Die Welt der kleinen Dinge, die Natur, das Leben der Tiere, Spiel und Scherz - all das findet sich bei Josef Guggenmos - und in dieser außergewöhnlichen Sammlung seiner schönsten Gedichte. Der stille Beobachter Josef Guggenmos erzählt uns in seinen wundervollen Gedichten von der Natur mit ihren Jahreszeiten, von Pflanzen, großen, kleinen und kleinsten Tieren. Er liebte das Unscheinbare, das im Rhythmus seiner berühmten Verse spielerisch zur Geltung kommt. Der Schauspieler Ilja Richter - mit seinem großen Faible für Lyrik - liest die oft komischen und nachdenklichen Verse mit hörbarem Vergnügen.

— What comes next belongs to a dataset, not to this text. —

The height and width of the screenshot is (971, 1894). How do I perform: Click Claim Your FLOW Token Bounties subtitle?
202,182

Frankfurter Allgemeine Zeitung | Besprechung von 04.10.2006Jetzt kommt er in Fahrt, der Mann mit Bart
Grazil und anarchisch: Die Gedichte des Josef Guggenmos
Man muß nur wollen: "Es liegt ein Schatz vergraben./ Den Schatz, den wollen wir haben", hebt das Gedicht an. Dann geht es rastlos weiter: Der Schatz wird gefunden, geborgen, man treibt sogar die verschiedenen Schlüssel für die rostigen Schlösser auf ("Der erste liegt in Mexiko,/ der zweite Schlüssel irgendwo./ Der dritte liegt im tiefsten Meer"), und schließlich ist man ganz dicht dran: "Wir aber heben den Deckel. So!/ Und schauen in die Kiste. - Oooh!"

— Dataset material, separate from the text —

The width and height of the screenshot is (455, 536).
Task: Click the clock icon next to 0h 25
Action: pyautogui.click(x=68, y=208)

Was darin ist, werden wir also genausowenig erfahren wie den Inhalt des Kästchens, das Wilhelm Meister in den "Wanderjahren" mit sich führt und schließlich öffnet. Aber während Goethes gereifter Held das alles nicht weiter kommentiert, schließt das Schatzsuchergedicht des Josef Guggenmos mit einem vieldeutigen "Oooh!", das maßloses Staunen ebenso ausdrücken mag wie große Enttäuschung, jedenfalls die ganze Anteilnahme des Finders: Was immer er in der Kiste antrifft, er ist ganz dabei.
Das ist ein Kennzeichen der Gedichte, die Guggenmos' langjähriger Weggefährte Hans-Joachim Gelberg jetzt aus dem veröffentlichten Werk und dem Nachlaß des vor drei Jahren gestorbenen Autors ausgewählt hat. Die Texte - großartige Naturgedichte finden sich darunter, Possen und Schnurren, Rätsel und völlig ernsthafte Betrachtungen auch - gehen aufs Ganze, sie machen dort weiter, wo andere es im Ungefähren belassen, und es ist ein mittleres Wunder, mit welcher Leichtigkeit Guggenmos diese lyrische Unbedingtheit glückt.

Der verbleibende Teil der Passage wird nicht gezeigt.